Data records |
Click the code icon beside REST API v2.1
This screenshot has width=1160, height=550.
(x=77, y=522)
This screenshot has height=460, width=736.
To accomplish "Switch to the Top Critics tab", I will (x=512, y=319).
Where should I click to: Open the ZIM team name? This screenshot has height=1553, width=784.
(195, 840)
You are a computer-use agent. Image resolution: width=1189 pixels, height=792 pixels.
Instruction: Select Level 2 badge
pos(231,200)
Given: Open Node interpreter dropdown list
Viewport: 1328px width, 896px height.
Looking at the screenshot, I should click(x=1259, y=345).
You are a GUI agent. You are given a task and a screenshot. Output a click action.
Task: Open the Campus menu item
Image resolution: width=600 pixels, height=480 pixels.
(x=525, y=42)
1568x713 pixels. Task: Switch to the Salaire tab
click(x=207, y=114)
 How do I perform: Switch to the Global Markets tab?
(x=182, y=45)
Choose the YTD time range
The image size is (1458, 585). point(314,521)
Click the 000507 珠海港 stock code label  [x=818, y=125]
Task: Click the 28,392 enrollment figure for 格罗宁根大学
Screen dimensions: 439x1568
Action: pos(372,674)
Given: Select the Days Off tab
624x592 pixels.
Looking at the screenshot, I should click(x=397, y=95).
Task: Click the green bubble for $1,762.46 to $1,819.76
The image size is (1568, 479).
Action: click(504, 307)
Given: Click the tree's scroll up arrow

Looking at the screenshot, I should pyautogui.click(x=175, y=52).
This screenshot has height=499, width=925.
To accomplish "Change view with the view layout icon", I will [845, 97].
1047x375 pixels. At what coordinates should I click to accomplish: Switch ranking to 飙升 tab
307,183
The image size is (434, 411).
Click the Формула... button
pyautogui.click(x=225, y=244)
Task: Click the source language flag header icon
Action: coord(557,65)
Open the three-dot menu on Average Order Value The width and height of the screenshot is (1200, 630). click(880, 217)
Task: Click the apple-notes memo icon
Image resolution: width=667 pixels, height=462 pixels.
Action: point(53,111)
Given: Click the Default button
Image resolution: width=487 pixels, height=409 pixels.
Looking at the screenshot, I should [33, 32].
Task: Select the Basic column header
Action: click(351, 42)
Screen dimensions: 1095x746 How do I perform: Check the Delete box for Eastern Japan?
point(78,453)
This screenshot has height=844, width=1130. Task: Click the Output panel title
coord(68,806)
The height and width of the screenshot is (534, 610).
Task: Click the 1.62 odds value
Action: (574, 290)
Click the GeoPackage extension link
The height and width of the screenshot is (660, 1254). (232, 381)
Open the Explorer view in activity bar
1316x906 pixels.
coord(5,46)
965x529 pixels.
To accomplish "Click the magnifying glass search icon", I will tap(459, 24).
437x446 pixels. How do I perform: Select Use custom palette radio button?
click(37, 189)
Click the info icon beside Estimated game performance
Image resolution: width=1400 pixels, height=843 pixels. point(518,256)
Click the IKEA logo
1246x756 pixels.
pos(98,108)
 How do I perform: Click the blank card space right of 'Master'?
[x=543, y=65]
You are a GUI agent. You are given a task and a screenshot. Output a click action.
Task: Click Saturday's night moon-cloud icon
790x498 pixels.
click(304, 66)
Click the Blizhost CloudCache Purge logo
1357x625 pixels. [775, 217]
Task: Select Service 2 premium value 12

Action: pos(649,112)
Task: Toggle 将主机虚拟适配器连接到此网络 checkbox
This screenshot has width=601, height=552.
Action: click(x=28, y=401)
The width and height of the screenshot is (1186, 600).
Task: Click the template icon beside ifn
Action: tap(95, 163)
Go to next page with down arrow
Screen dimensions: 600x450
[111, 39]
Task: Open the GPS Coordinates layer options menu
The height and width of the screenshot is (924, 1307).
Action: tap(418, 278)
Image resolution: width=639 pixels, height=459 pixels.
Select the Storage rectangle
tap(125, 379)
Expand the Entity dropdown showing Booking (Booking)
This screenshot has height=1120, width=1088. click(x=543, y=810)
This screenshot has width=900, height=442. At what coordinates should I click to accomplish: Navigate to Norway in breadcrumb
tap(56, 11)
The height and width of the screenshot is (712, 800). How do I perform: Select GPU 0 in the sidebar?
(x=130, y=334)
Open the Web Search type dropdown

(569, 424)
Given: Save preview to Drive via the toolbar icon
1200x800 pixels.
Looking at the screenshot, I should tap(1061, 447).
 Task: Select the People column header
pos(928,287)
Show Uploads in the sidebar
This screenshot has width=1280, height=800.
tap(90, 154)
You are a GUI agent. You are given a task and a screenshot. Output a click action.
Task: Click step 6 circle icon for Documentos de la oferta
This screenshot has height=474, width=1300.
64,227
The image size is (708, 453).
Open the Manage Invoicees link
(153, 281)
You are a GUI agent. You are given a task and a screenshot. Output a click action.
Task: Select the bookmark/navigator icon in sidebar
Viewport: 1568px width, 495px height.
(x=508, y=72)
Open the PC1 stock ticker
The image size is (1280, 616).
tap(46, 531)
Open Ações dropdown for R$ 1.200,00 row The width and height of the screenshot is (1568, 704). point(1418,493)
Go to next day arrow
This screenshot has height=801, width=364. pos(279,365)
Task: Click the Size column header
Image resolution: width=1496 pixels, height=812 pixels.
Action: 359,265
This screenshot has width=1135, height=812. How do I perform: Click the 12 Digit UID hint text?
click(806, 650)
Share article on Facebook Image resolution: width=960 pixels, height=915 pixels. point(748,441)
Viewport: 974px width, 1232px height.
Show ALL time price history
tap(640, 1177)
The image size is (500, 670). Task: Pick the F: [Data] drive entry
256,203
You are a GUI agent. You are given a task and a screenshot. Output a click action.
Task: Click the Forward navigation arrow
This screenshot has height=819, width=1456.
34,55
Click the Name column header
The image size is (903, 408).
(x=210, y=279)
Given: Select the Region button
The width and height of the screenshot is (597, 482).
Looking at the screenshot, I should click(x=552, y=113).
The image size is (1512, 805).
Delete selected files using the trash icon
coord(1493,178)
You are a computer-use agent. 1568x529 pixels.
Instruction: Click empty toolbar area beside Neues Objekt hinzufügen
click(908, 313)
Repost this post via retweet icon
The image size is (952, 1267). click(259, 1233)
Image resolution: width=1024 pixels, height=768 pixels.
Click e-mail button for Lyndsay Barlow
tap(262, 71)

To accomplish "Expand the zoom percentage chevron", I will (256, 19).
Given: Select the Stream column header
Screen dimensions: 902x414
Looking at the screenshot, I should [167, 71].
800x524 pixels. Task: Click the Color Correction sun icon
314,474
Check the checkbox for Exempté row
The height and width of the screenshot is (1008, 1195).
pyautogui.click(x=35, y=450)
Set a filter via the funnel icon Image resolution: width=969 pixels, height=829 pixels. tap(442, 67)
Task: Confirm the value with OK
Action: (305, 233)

Goal of the exercise |
From the line containing "Instruction: Click empty" down to the final line of the records above, copy everything exactly and include nothing else.

Your solution |
Instruction: Click empty toolbar area beside Neues Objekt hinzufügen
click(908, 313)
Repost this post via retweet icon
The image size is (952, 1267). click(259, 1233)
Image resolution: width=1024 pixels, height=768 pixels.
Click e-mail button for Lyndsay Barlow
tap(262, 71)

To accomplish "Expand the zoom percentage chevron", I will (256, 19).
Given: Select the Stream column header
Screen dimensions: 902x414
Looking at the screenshot, I should [167, 71].
800x524 pixels. Task: Click the Color Correction sun icon
314,474
Check the checkbox for Exempté row
The height and width of the screenshot is (1008, 1195).
pyautogui.click(x=35, y=450)
Set a filter via the funnel icon Image resolution: width=969 pixels, height=829 pixels. tap(442, 67)
Task: Confirm the value with OK
Action: (305, 233)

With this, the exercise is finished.